Consignes
(a) Relevez tous les titres de recueil ou de nouvelle cités dans l'extrait d'entretien ci-dessous.
(b) D'après l'extrait d'entretien, les affirmations suivantes sont-elles exactes ? (i) Fantômes d'épingles est le texte le plus récent du recueil. (ii) La personne interrogée se reconnaît pleinement dans Le Noeud cajun. (iii) Le Noeud cajun a été écrit il y a cinq ans.
(c) Reproduisez à l'identique le passage de l'extrait d'entretien qui commence aux mots "Le recul, on" et arrêtez-vous après "m'y reconnais pas.".

Sinon, il y en a beaucoup dont je peux dire, à un moment donné, que j'y ai tenu énormément ; comme la dernière nouvelle de Notre Dame aux Écailles qui s'appelle Fantômes d'épingles. C'est le texte le plus récent du recueil et c'est le texte dans lequel je me reconnais le plus à l'heure actuelle. Et si j'y suis très attachée maintenant ; je ne le serais peut-être plus dans dix ans. Cela évolue pas mal.
Pour revenir à ce texte des Imaginales, de l'entendre lire est-ce que tu as toujours l'impression d'en être l'auteur, ou au contraire cela t'as donné un peu de recul et t'a permis de le découvrir d'une autre façon ?
Le recul, on le prend déjà à la base quand c'est publié. Des fois également quand d'autres personnes le lisent et se l'approprient.
Mais aussi parce que l'on évolue .Quand je relisais Notre Dame aux Écailles pour les corrections, j'ai été frappé en relisant une nouvelle comme Le Noeud cajun que j'ai écrite il y a dix ans. C'est n'est pas du tout la même personne qui l'a écrite. Donc là, j'ai déjà un recul, c'est une autre période de ma vie, c'est autre chose, ça m'amuse de le relire mais je ne m'y reconnais pas.

(Lignes sources)
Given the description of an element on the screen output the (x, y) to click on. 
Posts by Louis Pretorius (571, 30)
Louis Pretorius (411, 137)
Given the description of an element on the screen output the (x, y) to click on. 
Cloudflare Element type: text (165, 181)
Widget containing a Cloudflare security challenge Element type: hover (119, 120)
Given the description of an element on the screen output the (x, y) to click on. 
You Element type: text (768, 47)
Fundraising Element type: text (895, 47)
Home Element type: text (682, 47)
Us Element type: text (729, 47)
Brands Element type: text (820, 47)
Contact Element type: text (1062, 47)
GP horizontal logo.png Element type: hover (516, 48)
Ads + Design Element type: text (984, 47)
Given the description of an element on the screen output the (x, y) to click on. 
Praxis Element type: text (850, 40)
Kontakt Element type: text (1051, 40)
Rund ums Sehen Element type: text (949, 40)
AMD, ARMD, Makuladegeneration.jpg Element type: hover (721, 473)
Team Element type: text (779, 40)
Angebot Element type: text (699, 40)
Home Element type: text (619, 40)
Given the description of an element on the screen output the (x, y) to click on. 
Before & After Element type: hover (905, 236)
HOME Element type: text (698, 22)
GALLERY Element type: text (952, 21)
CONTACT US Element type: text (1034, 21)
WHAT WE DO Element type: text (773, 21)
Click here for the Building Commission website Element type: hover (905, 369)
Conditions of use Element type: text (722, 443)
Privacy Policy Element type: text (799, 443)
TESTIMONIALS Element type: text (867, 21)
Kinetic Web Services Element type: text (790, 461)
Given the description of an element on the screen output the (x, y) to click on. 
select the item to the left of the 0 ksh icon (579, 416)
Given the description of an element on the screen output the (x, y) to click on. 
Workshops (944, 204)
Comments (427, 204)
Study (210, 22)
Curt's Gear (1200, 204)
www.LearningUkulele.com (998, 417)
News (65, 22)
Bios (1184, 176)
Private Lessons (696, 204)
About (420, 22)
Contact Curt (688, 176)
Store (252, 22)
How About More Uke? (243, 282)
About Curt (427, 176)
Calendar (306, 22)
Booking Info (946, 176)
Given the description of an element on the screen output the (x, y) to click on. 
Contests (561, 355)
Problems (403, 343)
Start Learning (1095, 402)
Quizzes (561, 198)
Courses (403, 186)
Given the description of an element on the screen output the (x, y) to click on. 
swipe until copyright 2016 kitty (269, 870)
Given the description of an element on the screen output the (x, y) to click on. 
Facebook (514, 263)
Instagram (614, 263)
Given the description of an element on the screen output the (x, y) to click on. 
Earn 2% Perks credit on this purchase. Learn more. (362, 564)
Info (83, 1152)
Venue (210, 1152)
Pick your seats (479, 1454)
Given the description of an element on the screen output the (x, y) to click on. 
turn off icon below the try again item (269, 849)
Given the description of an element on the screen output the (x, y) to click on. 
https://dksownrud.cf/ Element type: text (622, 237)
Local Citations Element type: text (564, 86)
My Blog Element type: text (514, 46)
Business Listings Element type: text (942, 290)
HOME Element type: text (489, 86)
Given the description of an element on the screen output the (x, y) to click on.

Réponses
(a) Notre Dame aux Écailles ; Fantômes d'épingles ; Le Noeud cajun

(b)
(i) Oui : « C'est le texte le plus récent du recueil ».
(ii) Non : « mais je ne m'y reconnais pas ».
(iii) Non : « que j'ai écrite il y a dix ans ».

(c)
Le recul, on le prend déjà à la base quand c'est publié. Des fois également quand d'autres personnes le lisent et se l'approprient.
Mais aussi parce que l'on évolue .Quand je relisais Notre Dame aux Écailles pour les corrections, j'ai été frappé en relisant une nouvelle comme Le Noeud cajun que j'ai écrite il y a dix ans. C'est n'est pas du tout la même personne qui l'a écrite. Donc là, j'ai déjà un recul, c'est une autre période de ma vie, c'est autre chose, ça m'amuse de le relire mais je ne m'y reconnais pas.